Items from a dataset:
***

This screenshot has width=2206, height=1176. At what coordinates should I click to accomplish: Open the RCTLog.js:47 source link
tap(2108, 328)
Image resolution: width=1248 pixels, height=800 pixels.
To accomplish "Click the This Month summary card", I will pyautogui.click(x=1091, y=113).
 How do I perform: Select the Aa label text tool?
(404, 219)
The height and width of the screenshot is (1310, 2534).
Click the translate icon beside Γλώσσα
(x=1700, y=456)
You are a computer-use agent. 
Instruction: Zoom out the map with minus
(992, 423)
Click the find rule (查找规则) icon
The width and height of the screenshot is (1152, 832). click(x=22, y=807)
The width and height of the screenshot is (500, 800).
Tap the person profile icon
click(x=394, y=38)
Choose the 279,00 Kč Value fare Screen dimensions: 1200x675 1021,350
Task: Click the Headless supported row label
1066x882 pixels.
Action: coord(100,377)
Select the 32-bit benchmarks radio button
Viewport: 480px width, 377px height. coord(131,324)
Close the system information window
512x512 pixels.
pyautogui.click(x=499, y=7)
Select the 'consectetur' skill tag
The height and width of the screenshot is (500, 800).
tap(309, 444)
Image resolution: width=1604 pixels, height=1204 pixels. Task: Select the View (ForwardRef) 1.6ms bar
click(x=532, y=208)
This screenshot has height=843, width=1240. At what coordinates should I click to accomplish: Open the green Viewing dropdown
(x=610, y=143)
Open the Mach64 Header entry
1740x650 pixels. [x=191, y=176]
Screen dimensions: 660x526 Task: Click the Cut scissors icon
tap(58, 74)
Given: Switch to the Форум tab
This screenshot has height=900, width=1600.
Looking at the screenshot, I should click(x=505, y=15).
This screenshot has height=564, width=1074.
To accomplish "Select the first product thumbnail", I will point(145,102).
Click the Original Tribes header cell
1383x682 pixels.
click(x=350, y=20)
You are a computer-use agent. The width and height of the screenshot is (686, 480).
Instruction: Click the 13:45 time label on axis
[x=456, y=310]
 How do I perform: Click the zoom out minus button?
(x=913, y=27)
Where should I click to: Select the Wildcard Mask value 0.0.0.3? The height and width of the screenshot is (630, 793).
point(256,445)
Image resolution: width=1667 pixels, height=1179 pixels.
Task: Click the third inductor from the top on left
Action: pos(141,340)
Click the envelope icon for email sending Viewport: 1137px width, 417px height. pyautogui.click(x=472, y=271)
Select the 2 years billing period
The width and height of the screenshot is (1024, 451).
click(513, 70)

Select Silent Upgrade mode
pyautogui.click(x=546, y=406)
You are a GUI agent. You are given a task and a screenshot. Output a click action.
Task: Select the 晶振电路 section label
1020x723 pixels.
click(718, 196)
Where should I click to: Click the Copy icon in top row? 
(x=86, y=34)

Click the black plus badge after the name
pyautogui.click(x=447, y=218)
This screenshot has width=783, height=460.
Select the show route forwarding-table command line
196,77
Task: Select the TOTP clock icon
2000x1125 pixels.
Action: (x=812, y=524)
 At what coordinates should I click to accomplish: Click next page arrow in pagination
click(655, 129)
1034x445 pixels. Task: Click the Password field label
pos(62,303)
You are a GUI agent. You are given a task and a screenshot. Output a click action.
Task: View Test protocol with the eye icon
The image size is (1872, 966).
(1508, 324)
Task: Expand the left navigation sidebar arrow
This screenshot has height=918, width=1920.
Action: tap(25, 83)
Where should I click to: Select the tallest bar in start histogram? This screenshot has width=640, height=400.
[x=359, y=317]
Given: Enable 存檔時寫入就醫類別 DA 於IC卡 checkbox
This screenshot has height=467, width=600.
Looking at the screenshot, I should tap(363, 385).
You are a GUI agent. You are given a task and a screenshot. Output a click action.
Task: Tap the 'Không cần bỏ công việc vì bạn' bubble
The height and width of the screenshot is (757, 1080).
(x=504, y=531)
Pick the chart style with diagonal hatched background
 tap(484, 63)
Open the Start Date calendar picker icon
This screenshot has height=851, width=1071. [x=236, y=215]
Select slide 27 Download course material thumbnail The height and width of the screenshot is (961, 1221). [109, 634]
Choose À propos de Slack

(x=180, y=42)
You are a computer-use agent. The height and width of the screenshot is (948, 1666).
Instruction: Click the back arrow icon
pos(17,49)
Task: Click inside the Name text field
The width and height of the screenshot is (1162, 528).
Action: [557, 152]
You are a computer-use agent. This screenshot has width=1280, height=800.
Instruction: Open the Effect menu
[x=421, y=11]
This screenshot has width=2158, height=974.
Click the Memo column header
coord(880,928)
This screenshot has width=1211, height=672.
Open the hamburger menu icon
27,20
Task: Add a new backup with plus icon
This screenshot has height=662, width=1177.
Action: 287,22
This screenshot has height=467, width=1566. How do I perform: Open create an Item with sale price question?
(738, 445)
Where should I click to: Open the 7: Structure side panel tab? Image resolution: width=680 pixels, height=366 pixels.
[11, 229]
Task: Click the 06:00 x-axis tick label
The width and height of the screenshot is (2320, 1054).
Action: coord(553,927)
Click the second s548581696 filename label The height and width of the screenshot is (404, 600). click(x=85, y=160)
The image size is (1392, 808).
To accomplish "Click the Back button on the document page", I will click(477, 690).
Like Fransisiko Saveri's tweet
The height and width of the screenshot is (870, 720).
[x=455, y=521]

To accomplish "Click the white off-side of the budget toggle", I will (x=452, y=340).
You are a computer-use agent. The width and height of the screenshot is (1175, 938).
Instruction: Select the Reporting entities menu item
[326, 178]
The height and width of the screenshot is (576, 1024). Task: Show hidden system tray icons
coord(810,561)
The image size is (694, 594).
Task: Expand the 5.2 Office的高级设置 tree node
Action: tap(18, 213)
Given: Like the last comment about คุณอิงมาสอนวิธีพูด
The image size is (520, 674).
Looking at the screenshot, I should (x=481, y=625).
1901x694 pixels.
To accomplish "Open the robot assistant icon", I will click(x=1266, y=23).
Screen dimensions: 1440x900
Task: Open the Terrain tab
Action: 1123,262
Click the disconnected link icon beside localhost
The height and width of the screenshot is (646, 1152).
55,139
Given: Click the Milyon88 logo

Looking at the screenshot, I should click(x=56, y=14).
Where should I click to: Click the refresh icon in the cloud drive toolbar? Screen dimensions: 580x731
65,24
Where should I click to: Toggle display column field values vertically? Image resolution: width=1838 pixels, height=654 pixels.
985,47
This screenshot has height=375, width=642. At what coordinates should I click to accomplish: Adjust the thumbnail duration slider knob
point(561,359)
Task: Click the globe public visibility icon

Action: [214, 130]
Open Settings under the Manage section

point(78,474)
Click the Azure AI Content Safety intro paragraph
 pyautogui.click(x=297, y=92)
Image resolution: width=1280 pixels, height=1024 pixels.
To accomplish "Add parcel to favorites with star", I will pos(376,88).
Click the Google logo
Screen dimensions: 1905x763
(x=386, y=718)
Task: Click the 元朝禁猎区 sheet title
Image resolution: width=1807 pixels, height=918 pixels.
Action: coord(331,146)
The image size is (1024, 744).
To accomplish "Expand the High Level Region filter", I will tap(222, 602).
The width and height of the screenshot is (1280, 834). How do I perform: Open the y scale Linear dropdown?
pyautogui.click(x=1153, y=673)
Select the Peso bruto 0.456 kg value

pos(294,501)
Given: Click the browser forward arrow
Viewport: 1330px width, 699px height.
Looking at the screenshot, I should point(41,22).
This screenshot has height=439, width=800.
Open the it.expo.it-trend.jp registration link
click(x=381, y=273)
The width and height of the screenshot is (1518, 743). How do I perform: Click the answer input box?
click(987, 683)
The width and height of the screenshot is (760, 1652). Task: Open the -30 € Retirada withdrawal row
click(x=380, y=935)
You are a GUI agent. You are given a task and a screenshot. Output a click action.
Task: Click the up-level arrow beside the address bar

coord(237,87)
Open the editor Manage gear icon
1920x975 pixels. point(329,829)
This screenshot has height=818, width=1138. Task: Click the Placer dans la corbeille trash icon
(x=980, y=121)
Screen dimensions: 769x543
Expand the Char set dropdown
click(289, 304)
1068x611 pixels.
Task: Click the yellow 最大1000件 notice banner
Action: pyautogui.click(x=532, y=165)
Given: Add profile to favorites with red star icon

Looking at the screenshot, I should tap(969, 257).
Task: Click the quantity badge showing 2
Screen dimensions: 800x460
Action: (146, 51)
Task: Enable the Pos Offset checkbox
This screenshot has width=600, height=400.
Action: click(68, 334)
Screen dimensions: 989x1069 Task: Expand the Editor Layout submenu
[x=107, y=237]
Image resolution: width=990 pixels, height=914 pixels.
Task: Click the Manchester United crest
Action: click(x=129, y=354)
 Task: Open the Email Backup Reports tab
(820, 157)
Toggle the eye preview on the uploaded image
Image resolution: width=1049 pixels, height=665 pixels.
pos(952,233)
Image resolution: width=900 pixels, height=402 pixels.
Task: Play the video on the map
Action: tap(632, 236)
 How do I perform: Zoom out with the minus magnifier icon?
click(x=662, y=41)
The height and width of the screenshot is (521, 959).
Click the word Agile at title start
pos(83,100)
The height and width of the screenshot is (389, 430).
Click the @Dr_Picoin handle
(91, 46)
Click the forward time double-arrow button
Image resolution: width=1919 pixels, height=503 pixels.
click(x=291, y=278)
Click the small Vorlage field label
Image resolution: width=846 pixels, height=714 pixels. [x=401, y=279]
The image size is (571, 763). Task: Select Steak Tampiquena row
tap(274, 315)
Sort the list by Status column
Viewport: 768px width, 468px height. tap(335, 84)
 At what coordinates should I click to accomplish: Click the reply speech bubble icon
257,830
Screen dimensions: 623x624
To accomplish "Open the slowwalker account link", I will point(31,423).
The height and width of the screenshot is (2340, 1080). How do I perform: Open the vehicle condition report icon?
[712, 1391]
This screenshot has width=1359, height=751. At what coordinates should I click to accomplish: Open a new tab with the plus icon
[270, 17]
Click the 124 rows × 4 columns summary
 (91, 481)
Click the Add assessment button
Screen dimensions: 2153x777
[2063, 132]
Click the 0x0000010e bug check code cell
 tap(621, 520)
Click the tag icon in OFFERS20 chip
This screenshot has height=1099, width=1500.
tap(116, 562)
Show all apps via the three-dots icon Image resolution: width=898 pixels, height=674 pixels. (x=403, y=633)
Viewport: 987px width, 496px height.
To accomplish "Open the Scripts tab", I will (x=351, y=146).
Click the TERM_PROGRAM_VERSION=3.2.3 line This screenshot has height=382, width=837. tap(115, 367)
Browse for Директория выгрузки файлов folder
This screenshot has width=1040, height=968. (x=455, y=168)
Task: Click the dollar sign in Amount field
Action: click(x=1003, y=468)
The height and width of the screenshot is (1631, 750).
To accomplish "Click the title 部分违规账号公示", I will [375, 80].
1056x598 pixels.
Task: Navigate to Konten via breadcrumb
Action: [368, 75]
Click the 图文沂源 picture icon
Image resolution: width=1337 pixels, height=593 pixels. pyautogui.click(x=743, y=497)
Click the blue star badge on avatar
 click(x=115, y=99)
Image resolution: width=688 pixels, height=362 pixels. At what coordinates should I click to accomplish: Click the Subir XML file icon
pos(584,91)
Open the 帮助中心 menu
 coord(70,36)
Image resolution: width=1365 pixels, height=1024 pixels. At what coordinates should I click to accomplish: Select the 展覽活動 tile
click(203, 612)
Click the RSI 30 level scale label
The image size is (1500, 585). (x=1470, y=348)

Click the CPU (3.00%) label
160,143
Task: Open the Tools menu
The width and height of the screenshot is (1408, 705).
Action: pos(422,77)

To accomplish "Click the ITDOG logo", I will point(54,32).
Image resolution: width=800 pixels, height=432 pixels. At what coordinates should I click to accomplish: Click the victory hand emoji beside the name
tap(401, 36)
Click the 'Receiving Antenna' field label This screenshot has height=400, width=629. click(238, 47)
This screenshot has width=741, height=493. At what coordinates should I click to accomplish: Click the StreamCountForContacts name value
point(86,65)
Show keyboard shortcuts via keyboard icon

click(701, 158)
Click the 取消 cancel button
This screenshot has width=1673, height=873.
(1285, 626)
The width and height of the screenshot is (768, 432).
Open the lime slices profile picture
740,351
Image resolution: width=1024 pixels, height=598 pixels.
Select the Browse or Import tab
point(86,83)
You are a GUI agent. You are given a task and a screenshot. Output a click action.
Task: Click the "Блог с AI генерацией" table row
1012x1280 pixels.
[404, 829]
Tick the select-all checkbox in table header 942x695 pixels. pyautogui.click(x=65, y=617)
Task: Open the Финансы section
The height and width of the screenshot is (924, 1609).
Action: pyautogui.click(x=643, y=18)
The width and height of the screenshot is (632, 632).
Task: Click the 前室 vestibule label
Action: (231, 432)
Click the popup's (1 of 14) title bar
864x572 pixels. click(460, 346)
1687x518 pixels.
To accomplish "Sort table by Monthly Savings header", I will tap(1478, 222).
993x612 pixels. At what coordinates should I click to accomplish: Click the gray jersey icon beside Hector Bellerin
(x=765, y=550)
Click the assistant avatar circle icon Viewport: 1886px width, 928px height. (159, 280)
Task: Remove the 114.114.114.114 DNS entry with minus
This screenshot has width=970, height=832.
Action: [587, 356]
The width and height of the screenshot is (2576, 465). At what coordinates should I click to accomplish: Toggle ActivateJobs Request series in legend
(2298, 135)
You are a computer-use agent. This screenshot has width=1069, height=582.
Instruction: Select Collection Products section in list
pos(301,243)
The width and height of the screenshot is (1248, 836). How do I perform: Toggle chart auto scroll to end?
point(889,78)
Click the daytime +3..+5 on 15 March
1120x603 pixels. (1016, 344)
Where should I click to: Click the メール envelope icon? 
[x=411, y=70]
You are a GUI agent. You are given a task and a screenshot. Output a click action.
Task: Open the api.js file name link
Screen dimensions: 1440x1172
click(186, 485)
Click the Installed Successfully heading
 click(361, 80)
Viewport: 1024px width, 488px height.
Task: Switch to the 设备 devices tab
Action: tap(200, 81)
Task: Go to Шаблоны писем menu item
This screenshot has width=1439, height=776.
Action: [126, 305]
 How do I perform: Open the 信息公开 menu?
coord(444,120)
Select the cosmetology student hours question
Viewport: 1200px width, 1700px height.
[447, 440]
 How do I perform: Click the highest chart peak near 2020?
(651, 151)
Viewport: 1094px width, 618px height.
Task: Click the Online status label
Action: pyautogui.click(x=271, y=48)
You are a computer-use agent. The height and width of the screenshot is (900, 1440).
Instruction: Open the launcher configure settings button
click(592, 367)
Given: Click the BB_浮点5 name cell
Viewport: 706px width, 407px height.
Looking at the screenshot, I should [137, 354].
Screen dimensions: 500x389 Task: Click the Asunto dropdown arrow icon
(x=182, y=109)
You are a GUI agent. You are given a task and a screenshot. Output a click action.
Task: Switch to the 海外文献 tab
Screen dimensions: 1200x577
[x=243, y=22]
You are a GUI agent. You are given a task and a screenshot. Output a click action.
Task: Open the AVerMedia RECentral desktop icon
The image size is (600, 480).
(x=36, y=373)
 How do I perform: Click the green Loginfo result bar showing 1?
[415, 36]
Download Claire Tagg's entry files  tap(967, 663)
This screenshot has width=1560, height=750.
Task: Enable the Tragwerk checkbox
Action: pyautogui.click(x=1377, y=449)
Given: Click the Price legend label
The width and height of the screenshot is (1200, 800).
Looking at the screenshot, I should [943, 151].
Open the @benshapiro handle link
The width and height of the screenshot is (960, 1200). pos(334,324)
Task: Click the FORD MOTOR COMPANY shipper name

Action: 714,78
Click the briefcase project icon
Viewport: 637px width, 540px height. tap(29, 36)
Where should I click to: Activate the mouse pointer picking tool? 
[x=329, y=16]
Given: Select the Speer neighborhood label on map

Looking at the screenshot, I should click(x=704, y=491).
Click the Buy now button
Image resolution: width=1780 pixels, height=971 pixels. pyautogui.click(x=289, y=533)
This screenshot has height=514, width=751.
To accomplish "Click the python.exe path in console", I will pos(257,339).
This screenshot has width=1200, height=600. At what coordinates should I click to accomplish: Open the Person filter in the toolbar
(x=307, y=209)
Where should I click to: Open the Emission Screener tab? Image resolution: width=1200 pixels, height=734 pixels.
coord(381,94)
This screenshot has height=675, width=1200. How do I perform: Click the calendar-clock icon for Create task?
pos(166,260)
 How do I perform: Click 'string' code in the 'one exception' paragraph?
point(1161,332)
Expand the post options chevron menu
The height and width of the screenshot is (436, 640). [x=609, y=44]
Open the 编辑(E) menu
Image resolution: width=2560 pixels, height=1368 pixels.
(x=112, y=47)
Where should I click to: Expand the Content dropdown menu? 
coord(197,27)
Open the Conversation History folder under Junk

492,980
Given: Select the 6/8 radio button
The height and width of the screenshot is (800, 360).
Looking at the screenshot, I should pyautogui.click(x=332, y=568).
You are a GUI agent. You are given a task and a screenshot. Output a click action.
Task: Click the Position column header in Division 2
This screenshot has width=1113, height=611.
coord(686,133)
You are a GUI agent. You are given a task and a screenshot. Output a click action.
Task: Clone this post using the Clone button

***

What to do: Show, from the entries above, every line that includes the string "Like".

Solution to this task:
Like Fransisiko Saveri's tweet
Given: Like the last comment about คุณอิงมาสอนวิธีพูด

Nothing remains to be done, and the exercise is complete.